Researchers off Guadalupe Island, the Mexican island famous for great white shark sightings, tracked a female shark named Emma with a robotic submersible and captured video of what they claim "nobody has ever seen before."

In "first-ever footage" shown in the "Jaws of the Deep" segment from Discovery Channel's popular Shark Week, the 14-foot great white shark is seen napping.

Researchers were documenting what great white sharks do at night and came away amazed.

"During the day the shark is staying deep waiting for some prey item to come above them so they can feed on it," a researcher says in the video. "During the night we're seeing very different behavior. The shark is hugging the shoreline more or less, staying close to the bottom."

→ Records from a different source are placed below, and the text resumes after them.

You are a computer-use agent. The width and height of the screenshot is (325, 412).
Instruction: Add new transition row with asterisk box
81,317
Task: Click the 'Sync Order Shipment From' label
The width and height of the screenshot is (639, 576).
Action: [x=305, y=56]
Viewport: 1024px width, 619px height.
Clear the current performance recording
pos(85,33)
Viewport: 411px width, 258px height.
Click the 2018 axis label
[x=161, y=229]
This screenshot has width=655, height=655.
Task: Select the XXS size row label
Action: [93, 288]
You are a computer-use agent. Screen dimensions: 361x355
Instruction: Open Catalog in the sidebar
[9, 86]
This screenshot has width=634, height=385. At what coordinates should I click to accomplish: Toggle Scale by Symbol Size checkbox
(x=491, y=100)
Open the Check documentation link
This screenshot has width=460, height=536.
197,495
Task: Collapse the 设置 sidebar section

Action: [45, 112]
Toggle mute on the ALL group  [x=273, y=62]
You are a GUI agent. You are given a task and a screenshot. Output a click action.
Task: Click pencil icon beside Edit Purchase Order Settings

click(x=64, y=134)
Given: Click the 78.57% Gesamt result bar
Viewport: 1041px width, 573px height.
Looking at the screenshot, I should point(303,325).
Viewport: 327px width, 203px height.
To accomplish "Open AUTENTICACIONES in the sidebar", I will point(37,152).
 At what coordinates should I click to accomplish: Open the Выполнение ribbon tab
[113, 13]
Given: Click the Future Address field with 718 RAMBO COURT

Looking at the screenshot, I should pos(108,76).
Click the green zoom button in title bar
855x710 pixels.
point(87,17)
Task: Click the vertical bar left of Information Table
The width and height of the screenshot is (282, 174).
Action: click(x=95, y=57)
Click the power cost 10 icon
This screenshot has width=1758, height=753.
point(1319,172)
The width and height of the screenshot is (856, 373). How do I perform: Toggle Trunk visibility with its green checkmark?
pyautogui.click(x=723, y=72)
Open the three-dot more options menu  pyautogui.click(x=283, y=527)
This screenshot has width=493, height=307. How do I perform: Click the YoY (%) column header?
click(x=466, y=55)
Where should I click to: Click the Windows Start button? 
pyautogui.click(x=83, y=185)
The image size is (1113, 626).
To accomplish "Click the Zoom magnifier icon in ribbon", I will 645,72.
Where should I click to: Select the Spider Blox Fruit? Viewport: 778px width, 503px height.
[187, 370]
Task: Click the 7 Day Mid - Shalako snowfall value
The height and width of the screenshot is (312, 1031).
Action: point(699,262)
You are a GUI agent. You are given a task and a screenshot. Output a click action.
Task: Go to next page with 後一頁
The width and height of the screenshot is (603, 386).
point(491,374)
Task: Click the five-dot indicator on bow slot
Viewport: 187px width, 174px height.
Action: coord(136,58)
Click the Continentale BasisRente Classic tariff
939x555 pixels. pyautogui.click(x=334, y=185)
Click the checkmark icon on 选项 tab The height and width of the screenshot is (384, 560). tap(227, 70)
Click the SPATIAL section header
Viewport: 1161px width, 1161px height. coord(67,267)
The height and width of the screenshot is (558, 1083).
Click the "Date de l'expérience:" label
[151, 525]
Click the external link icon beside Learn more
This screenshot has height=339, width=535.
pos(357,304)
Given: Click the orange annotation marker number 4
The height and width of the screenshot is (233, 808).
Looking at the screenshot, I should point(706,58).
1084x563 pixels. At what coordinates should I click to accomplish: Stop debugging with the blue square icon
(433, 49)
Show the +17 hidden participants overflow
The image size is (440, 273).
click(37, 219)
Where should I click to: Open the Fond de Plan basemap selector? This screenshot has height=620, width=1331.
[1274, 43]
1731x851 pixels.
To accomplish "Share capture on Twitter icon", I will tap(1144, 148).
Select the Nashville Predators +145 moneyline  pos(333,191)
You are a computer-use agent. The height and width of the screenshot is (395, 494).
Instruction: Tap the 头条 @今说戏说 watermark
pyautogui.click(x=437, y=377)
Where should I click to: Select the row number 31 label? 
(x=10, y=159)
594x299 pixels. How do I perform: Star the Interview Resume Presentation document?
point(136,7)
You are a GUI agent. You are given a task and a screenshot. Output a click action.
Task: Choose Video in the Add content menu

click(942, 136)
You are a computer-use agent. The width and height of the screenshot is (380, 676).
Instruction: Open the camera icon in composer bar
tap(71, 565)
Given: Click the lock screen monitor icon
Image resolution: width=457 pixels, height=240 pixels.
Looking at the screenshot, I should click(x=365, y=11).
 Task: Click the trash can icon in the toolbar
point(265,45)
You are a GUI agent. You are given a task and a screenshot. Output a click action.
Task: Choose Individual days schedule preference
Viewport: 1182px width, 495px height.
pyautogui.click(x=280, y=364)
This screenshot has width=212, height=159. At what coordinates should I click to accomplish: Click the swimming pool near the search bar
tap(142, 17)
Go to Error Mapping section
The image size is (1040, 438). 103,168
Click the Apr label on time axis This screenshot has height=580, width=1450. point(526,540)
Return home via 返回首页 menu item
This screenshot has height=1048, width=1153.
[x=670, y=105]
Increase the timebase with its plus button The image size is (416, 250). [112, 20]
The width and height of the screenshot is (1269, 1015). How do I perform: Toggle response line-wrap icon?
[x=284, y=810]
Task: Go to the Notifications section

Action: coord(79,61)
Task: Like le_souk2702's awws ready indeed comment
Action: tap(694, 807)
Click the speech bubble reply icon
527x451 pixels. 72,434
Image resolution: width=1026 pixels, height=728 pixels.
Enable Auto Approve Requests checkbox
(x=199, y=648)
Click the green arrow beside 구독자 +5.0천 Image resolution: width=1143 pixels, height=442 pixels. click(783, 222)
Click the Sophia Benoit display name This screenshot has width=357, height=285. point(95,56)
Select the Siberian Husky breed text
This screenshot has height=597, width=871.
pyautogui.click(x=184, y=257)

RELATED: Largest great white shark ever videotaped underwater?

The narrator continues:

"At 8:30 they see something no one's ever seen before. Emma's jaws gape open. She appears to be in an almost catatonic state. Could Emma be napping? [Researchers subsequently make that claim.]

"Facing into the current with her mouth open, oxygen-rich water flows over Emma's gills. It allows her to slow down and save energy for her hunting during the day. But she can never stop swimming completely or she'll sink to the bottom, suffocate and die."

Emma was originally spotted and named in 2012 by renowned cameraman Andy Casagrande. She is among the more than 160 great white sharks that have been documented at Guadalupe island since 2001, according to Shark Diving Experts.